A crumpled piece of paper is a lot like the family of a crime victim. As hard as people try to smooth things out, the paper -- and the family -- can never be returned to their original condition.
Miranda Tames learned that the hard way. "It does change your life," she told a group of Mississippi inmates. "You look at things differently. You see people differently."
You may remember Tames' four year old daughter. Shelby Lynn Tucker was murdered near Ocean Springs almost four ago, and left in a ditch. "I wanted to stop living my life because she wasn't in it," Tames said as tears filled her eyes.
On Friday, Tames was part of a Victims Impact Panel. Five local families came to Gulfport and let 45 state inmates see and hear how crimes devastate families.
A year ago, Felicia Smith had a bullet go through her leg and stomach. Her daughter was traumatized by the ordeal. Before the meeting, Smith said her life today is a lot different, "because I'm not the same person I was then. I'm always afraid of different things. I'm always looking over my shoulder, watching.
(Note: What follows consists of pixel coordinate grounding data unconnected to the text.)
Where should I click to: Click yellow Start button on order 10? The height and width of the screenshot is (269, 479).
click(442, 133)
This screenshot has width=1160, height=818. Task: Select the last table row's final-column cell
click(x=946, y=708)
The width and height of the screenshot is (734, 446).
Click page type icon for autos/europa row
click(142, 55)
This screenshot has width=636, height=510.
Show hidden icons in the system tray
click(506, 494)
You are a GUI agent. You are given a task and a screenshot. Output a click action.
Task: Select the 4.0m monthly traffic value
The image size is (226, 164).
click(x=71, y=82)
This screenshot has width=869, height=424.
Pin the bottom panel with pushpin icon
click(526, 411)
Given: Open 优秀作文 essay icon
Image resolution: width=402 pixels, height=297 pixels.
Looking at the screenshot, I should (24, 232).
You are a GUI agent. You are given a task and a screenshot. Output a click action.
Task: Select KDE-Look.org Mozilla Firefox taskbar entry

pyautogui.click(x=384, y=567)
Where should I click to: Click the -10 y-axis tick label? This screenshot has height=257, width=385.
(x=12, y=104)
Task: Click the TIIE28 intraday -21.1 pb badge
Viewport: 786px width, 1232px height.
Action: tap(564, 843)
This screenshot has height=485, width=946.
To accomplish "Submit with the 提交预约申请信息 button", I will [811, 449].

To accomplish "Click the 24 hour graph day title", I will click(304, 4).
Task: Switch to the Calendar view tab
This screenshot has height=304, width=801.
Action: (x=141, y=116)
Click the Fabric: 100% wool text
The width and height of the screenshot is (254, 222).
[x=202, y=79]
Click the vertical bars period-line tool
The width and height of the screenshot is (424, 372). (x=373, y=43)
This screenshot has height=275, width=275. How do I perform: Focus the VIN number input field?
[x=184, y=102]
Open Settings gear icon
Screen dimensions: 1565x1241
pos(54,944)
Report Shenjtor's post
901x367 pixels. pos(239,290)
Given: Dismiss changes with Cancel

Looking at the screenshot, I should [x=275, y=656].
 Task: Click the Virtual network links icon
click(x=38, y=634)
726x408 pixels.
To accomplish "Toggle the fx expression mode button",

It's a scary feeling."
That fear can split apart some families. More than a decade ago June Renfrow learned, it could also make families stronger. "I'm forever changed," the Hattiesburg woman told the inmates. "But it isn't a bad thing. It has made me a stronger, better, very outspoken advocate."
This emotional program reached out to prisoners. When it was over, the inmates stood up and said thank you. They appreciated the message they heard. The families held out their hands and said you're welcome.